Shotgun Messiah was a Swedish glam metal band originally from Skövde formed by guitarist Harry Cody, bassist Tim Skold, and drummer Stixx Galore. Cody and Skold were the mainstays of the band, and along with various personnel released three albums—Shotgun Messiah, Second Coming and Violent New Breed.

Shotgun Messiah disbanded in 1993.

History

First era: 1985–1991 
In 1985, the band formed in Skövde, Sweden, as Kingpin with the lineup of local musicians Tim Skold (going by "Tim Tim") (bass), Harry Cody (going by Harry K. Cody) (guitar) and Pekka "Stixx Galore" (later simply "Stixx") Ollinen (drums), and original singer J.K. Knox (Jukka Kemppainen). The band recorded the album Welcome to Bop City released by CMM Records in 1988, which yielded a No. 1 single in Sweden called "Shout It Out." In the US, the song rose to the top 100 of the Billboard Album Chart.
During the recording of Welcome To Bop City, Knox was replaced by Easy Action singer Zinny J. Zan (vocals), after the latter auditioned.

The band secured a record deal with Relativity Records. They discovered that a San Francisco band had a copyright on the name Kingpin, so when the group relocated to Hollywood, they changed their name to Shotgun Messiah. The band remixed Welcome To Bop City and it was released in September 1989 as Shotgun Messiah. Shotgun Messiah embarked on their first North American solo tour to support the album.

The Washington Post called their music "cocky, loud and rough"

Second era: 1991–1993 
Frontman Zinny J. Zan departed the band in 1990 and Tim Skold took over vocal duties. Shotgun Messiah drafted an American bassist, Bobby Lycon, to fill Skold's former position. Cody dropped the K. from his professional name. In 1991, the band's follow up album Second Coming was released, including their most recognizable hit "Heartbreak Blvd". Stylistically, the band's music evolved into a hybrid of metal, rap, pop, and classical.

Shotgun Messiah released I Want More, an EP featuring cover versions of songs by the Ramones, The Stooges, and the New York Dolls in 1992.

Third era: 1993 
By 1993,  Cody and Skold were the only remaining members of Shotgun Messiah. In the studio, they created what would be the last Shotgun Messiah album, Violent New Breed. This album was significantly different from the previous efforts as it focused heavily on an industrial metal and punk style.

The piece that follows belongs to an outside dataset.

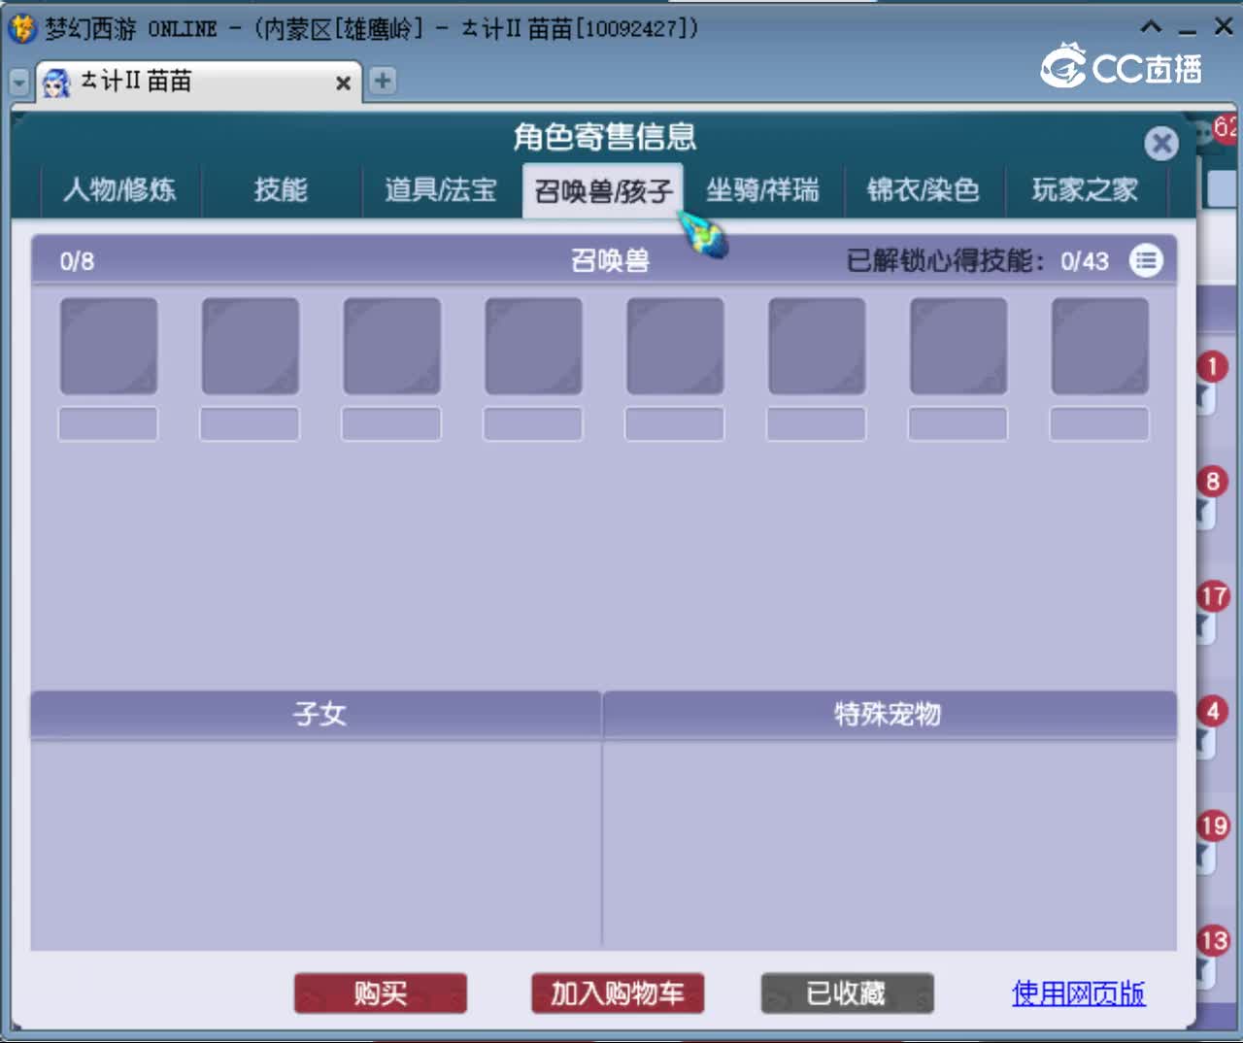The image size is (1243, 1043).
Task: Click the game icon in the title bar
Action: (x=20, y=26)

The duo embarked on the "Violent New Breed" tour to support the album.  After the tour, Shotgun Messiah disbanded when their label, Relativity began to focus on rap music.

Post-Shotgun Messiah 
After Shotgun Messiah disbanded, Skold released a solo album entitled Skold. He then joined bands KMFDM and MDFMK, collaborating with the former on the album, Skold vs. KMFDM. From 2002 to 2008, Skold was with Marilyn Manson, creating two albums, and replacing Twiggy Ramirez. He was also a member of supergroup Doctor Midnight and the Mercy Cult (DMTMC), formed in 2009, which released the album I Declare: Treason (2011).

Skold released three more solo albums – Anomie (2011), The Undoing (2016), and Never is Now (2019).

Cody joined the band Coma with Saigon Kick singer Matt Kramer in 1994, but the project was short-lived. In 1996, he teamed up with Rhino Bucket singer Georg Dolivo to form Das Cabal. The band recorded "What Do You Want" for the Boogie Boy movie soundtrack in 1998.

Cody collaborated with Tom Waits, performing guitar and banjo on Waits' Real Gone (2004) album and Orphans: Brawlers, Bawlers & Bastards (2006) boxset compilation.

In 2005, Cody composed the score for the film Wassup Rockers.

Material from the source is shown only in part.